A LEADING cancer charity has reiterated calls for “urgent action” to be taken over waiting times, with one in two patients still facing treatment delays.
Macmillan Cancer Support has warned that Wales’ cancer care system is failing patients, as performance against targets falls to the second lowest on record.
Welsh Government data published for June shows that only 53.4 per cent of people with cancer started their treatment on time – leaving over 870 people to face delays in their treatment during just one month alone.
The figure was down from the previous month, and is the second lowest on record.
Macmillan is also warning that people with certain forms of cancer are not receiving equal access to timely treatment, and that cancer treatment waiting times performance for those cancers remains “worryingly low”.
The latest data shows that as few as one in four people with gynaecological cancer received their treatment on time during June – with nearly three quarters of people affected being left to face anxious delays in their care.
Glenn Page, Macmillan policy manager for Wales said the “figures reveal a system that is failing people diagnosed with cancer, and the Welsh Government must take urgent action to ensure people can get the treatment and support they need without delay.”
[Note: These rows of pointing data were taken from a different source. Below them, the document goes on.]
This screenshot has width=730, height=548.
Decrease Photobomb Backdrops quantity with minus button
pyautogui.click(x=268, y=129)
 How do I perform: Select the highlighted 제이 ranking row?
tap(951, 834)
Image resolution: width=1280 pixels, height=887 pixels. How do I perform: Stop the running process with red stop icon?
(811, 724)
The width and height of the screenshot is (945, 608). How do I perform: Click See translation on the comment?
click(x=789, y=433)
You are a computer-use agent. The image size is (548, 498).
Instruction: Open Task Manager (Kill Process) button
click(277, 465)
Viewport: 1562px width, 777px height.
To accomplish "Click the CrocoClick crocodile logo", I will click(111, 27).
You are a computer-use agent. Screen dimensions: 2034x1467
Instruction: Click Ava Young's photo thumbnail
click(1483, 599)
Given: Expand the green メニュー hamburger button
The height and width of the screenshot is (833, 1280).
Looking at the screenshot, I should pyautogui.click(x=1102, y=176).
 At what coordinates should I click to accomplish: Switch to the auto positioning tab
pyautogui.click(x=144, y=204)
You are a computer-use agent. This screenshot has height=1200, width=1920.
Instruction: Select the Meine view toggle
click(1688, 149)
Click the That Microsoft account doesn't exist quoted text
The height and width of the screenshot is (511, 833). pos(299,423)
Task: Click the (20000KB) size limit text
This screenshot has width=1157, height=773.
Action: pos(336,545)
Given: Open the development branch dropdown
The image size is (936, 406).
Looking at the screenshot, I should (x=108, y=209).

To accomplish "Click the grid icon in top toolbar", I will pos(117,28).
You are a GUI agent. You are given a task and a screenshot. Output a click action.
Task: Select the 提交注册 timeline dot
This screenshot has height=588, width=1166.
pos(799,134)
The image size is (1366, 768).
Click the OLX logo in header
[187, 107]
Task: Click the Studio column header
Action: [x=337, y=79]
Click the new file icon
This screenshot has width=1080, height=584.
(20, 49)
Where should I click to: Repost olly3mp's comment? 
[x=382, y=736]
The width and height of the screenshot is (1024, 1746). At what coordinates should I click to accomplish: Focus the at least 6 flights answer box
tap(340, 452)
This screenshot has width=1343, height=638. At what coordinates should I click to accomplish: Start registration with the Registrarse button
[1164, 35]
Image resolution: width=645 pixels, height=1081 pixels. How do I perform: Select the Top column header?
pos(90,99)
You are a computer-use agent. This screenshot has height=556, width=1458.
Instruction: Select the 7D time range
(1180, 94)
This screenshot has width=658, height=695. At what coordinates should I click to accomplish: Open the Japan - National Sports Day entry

“Timely treatment is needed to ensure people have the best possible outcomes,” he said.
“Right now, only 53 per cent of people with cancer – only one in two - are being offered that chance in Wales.
“Month after month, people being left in limbo as they wait for vital cancer tests and treatment will be asking “what are we waiting for?”
“We are calling on the Welsh Government to take urgent action now to reduce waiting times.”
Welsh Conservative Shadow Health Minister and Montgomeryshire MS Russell George said: “It is completely inexcusable that in their lifetime, one in two people will be diagnosed with cancer, yet in Wales, just 53.4 per cent of patients are being seen within the 62-day maximum wait target.”
Health and Social Services Minister Eluned Morgan said: “For cancer services 132 more people started their first definitive treatment, 23 more within target, than the same month last year.
“There was also a 14 per cent increase in the number told they don’t have cancer (14,575) compared with June 2022.”
The new Suspected Cancer Pathway targets were adopted by the Welsh Government in 2020.
It set the target that at least 75 per cent of patients should start treatment within 62 days of first being suspected of cancer.
The Welsh Government’s planned care recovery plan also established a new target of treating 80 per cent of people within a 62-day target by 2026.